# Work to complete:
Copy out the data below. Keep every word as it is.

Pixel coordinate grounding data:
- Opening Delimiter -
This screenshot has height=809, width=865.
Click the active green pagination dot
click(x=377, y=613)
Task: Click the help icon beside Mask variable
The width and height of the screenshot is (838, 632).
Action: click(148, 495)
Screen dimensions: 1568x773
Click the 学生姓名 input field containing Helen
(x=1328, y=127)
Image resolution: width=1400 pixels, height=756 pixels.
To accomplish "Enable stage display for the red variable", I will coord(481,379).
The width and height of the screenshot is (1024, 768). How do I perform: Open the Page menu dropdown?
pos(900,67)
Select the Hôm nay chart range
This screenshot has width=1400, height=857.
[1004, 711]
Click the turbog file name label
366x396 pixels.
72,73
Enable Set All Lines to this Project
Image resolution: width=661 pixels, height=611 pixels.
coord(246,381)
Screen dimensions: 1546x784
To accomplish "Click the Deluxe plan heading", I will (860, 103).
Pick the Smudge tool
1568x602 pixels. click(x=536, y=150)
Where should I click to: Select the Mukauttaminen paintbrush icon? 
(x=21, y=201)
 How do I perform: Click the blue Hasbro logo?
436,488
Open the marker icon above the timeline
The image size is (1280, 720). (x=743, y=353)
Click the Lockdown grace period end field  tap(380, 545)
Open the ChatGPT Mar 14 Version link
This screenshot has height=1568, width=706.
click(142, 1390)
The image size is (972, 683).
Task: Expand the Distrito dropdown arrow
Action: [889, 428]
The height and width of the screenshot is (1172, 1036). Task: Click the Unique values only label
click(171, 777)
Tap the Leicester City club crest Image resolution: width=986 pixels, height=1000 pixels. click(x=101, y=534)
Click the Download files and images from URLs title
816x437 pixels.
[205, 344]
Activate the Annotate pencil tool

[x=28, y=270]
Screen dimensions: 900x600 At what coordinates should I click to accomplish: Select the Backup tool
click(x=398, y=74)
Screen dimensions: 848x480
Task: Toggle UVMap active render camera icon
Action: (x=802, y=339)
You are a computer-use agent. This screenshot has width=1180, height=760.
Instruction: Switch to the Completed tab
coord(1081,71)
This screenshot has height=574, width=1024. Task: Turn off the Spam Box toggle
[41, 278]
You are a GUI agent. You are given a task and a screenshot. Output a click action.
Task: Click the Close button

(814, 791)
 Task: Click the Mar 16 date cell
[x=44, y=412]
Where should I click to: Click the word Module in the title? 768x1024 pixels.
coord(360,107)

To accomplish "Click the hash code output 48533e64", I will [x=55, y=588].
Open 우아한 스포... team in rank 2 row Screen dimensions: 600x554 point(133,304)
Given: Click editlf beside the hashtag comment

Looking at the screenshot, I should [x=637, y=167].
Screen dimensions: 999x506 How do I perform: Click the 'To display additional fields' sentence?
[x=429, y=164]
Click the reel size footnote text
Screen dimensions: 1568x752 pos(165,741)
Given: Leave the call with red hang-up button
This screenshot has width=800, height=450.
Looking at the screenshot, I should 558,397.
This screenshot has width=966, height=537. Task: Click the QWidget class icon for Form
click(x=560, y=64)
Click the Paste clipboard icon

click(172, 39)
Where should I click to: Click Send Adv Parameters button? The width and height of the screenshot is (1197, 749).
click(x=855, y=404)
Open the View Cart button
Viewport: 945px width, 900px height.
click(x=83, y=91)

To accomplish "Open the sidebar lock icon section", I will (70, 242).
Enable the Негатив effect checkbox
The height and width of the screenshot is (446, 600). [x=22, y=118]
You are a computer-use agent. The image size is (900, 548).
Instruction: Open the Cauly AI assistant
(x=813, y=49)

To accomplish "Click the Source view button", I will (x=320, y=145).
- Closing Delimiter -
# The answer:
This screenshot has height=809, width=865.
Click the active green pagination dot
click(x=377, y=613)
Task: Click the help icon beside Mask variable
The width and height of the screenshot is (838, 632).
Action: click(148, 495)
Screen dimensions: 1568x773
Click the 学生姓名 input field containing Helen
(x=1328, y=127)
Image resolution: width=1400 pixels, height=756 pixels.
To accomplish "Enable stage display for the red variable", I will coord(481,379).
The width and height of the screenshot is (1024, 768). How do I perform: Open the Page menu dropdown?
pos(900,67)
Select the Hôm nay chart range
This screenshot has width=1400, height=857.
[1004, 711]
Click the turbog file name label
366x396 pixels.
72,73
Enable Set All Lines to this Project
Image resolution: width=661 pixels, height=611 pixels.
coord(246,381)
Screen dimensions: 1546x784
To accomplish "Click the Deluxe plan heading", I will (860, 103).
Pick the Smudge tool
1568x602 pixels. click(x=536, y=150)
Where should I click to: Select the Mukauttaminen paintbrush icon? 
(x=21, y=201)
 How do I perform: Click the blue Hasbro logo?
436,488
Open the marker icon above the timeline
The image size is (1280, 720). (x=743, y=353)
Click the Lockdown grace period end field  tap(380, 545)
Open the ChatGPT Mar 14 Version link
This screenshot has height=1568, width=706.
click(142, 1390)
The image size is (972, 683).
Task: Expand the Distrito dropdown arrow
Action: [889, 428]
The height and width of the screenshot is (1172, 1036). Task: Click the Unique values only label
click(171, 777)
Tap the Leicester City club crest Image resolution: width=986 pixels, height=1000 pixels. click(x=101, y=534)
Click the Download files and images from URLs title
816x437 pixels.
[205, 344]
Activate the Annotate pencil tool

[x=28, y=270]
Screen dimensions: 900x600 At what coordinates should I click to accomplish: Select the Backup tool
click(x=398, y=74)
Screen dimensions: 848x480
Task: Toggle UVMap active render camera icon
Action: (x=802, y=339)
You are a computer-use agent. This screenshot has width=1180, height=760.
Instruction: Switch to the Completed tab
coord(1081,71)
This screenshot has height=574, width=1024. Task: Turn off the Spam Box toggle
[41, 278]
You are a GUI agent. You are given a task and a screenshot. Output a click action.
Task: Click the Close button

(814, 791)
 Task: Click the Mar 16 date cell
[x=44, y=412]
Where should I click to: Click the word Module in the title? 768x1024 pixels.
coord(360,107)

To accomplish "Click the hash code output 48533e64", I will [x=55, y=588].
Open 우아한 스포... team in rank 2 row Screen dimensions: 600x554 point(133,304)
Given: Click editlf beside the hashtag comment

Looking at the screenshot, I should [x=637, y=167].
Screen dimensions: 999x506 How do I perform: Click the 'To display additional fields' sentence?
[x=429, y=164]
Click the reel size footnote text
Screen dimensions: 1568x752 pos(165,741)
Given: Leave the call with red hang-up button
This screenshot has width=800, height=450.
Looking at the screenshot, I should 558,397.
This screenshot has width=966, height=537. Task: Click the QWidget class icon for Form
click(x=560, y=64)
Click the Paste clipboard icon

click(172, 39)
Where should I click to: Click Send Adv Parameters button? The width and height of the screenshot is (1197, 749).
click(x=855, y=404)
Open the View Cart button
Viewport: 945px width, 900px height.
click(x=83, y=91)

To accomplish "Open the sidebar lock icon section", I will (70, 242).
Enable the Негатив effect checkbox
The height and width of the screenshot is (446, 600). [x=22, y=118]
You are a computer-use agent. The image size is (900, 548).
Instruction: Open the Cauly AI assistant
(x=813, y=49)

To accomplish "Click the Source view button", I will (x=320, y=145).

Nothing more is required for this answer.